Little about psionics is mentioned except those discovered with psionic abilities early in childhood are transferred to the religious caste. The cultural attitude and use of psionics is not explained in the book. Therefore, it will be explained here.

Minbari are not concerned about mind reading as they consider themselves too honest to withold necessary information, abuse power or not make their intents known. As unnecessary meetings with leaders are rarely granted, those with a secret agenda can easily avoid contact with teeps or have a subordinate deal with them without raising suspicion. Even if a teep did discover something, it's considered rude to bother others about it unless it's clear that they do need to know about it.
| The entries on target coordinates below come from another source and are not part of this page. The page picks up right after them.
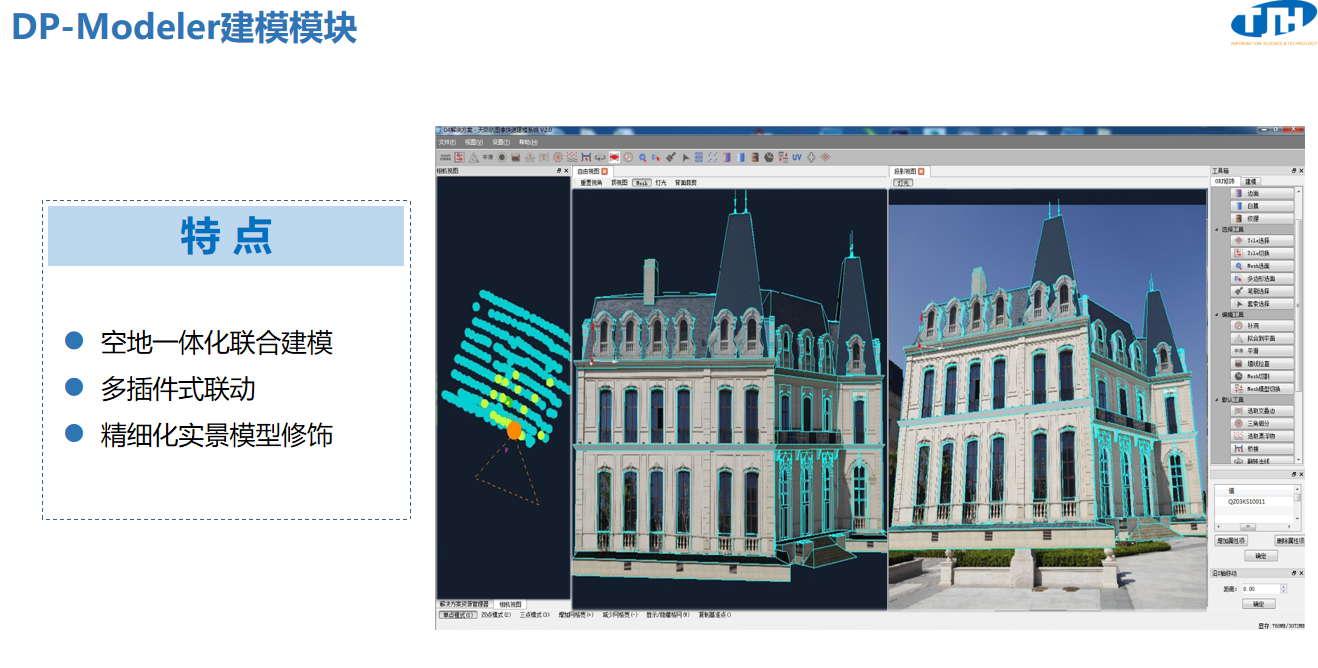
Task: Collapse the 选择工具 section in toolbox
Action: pos(1217,229)
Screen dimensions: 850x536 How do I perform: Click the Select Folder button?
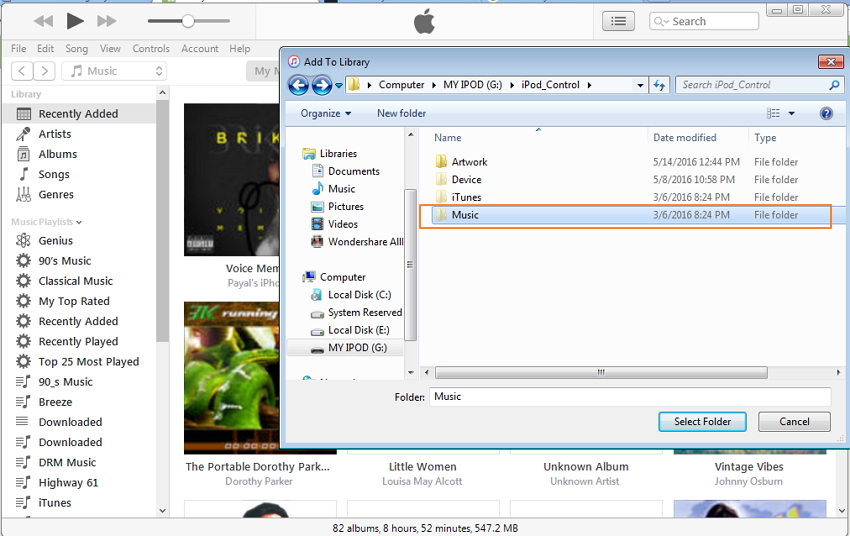tap(702, 422)
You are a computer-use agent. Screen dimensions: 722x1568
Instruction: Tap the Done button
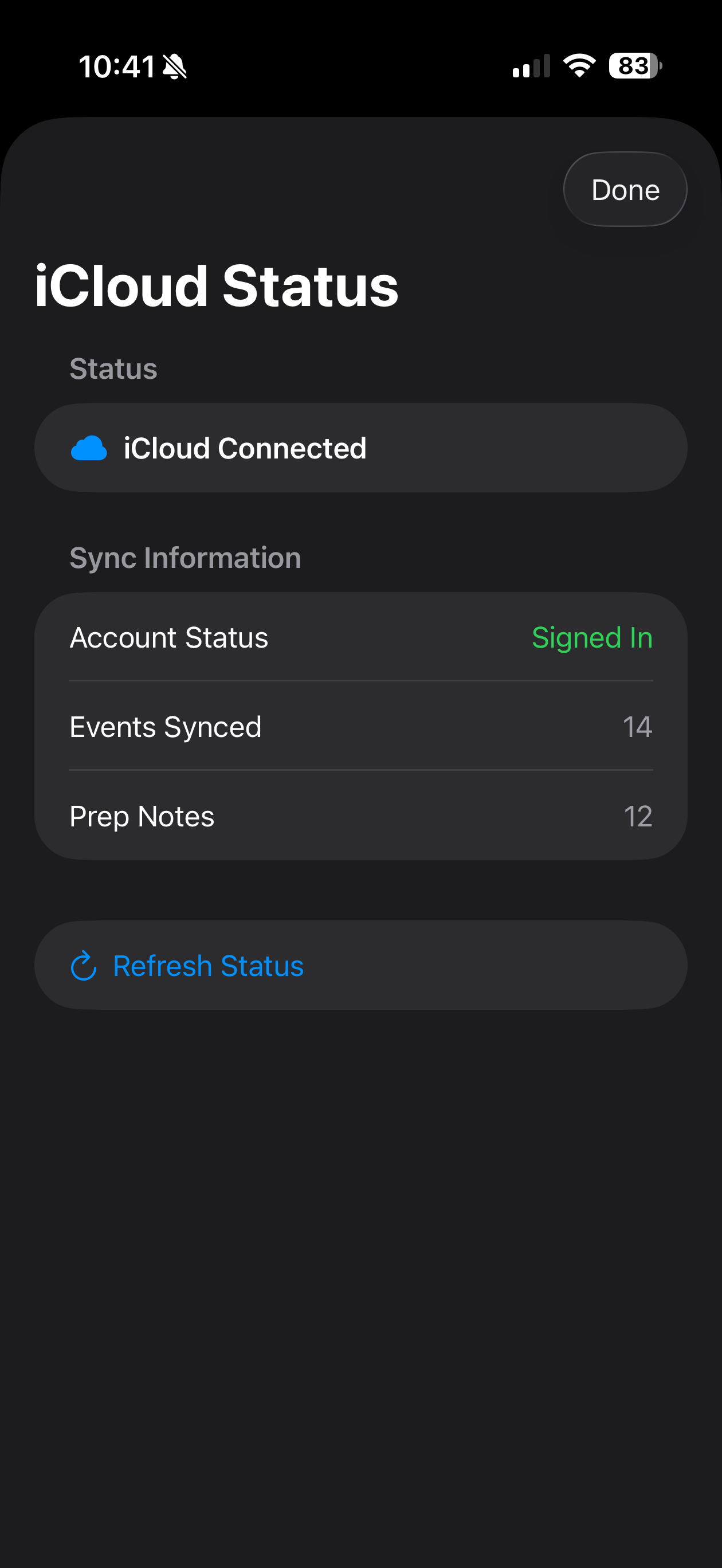[625, 189]
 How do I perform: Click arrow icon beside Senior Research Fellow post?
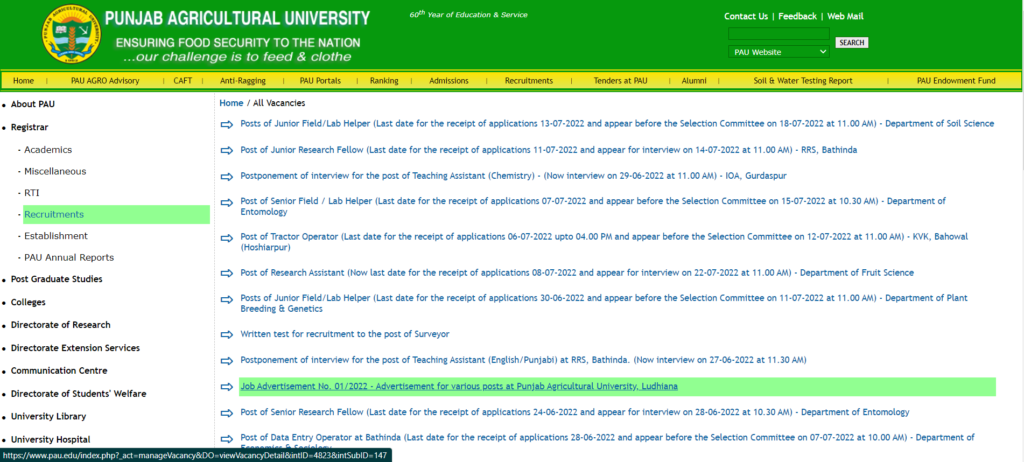pos(227,413)
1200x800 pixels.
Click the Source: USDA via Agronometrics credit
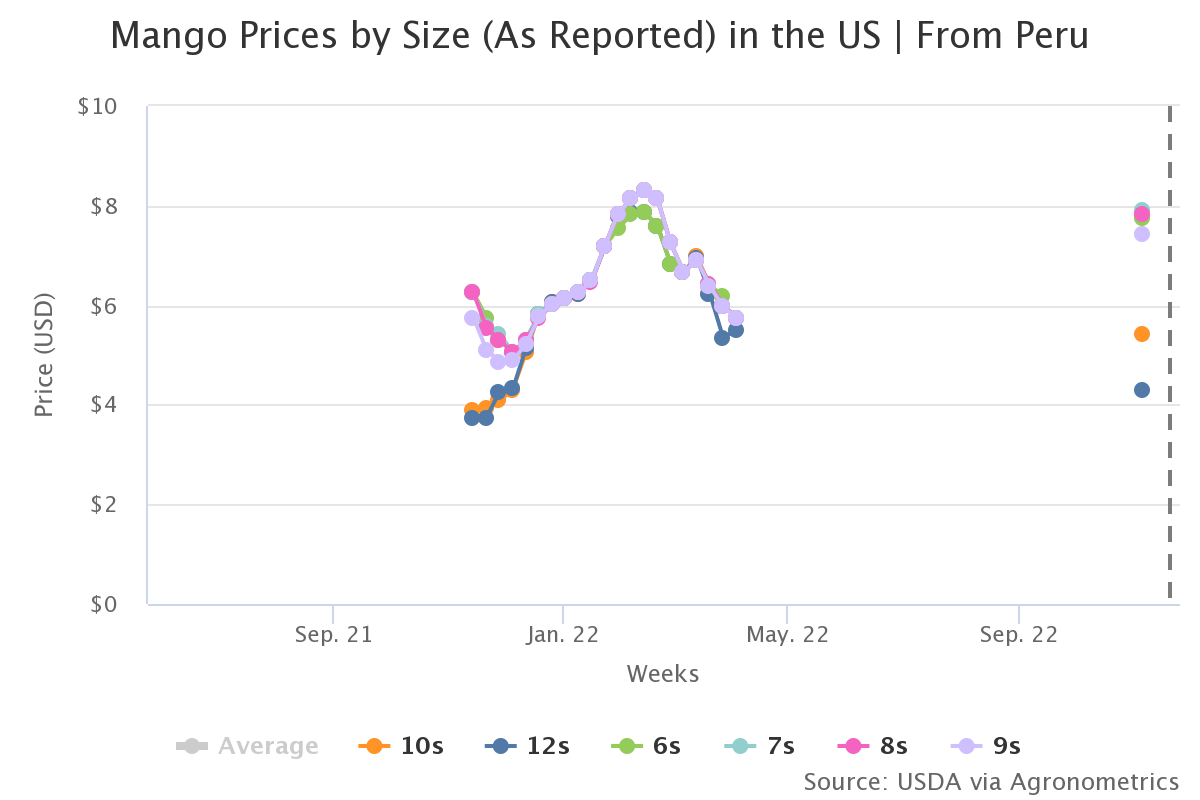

A mind probe is tantamount to an accusation of lying and this is not done without permission or court order. This relaxed attitude to telepathy does not apply to foreign teeps and mind reading is likely to be regarded as an accusation or attempt to obtain information to attack him or the Minbari nation.

Minbari regard telepathy as an aid during medicine and teaching and teeps are normally assigned as teachers, nurses and counsellors. Minbari regard it as better to use rare gifts to help their race rather than commit hostile actions, so only dedicated Warrior caste teeps enter criminal investigations or spying.

Foreign Relations

Pp32-33 are good summary but the cold reaction to Humans won't apply to most Minbari on Babylon 5 as the prejudiced would tend to avoid a Human controlled station, leaving the more tolerant.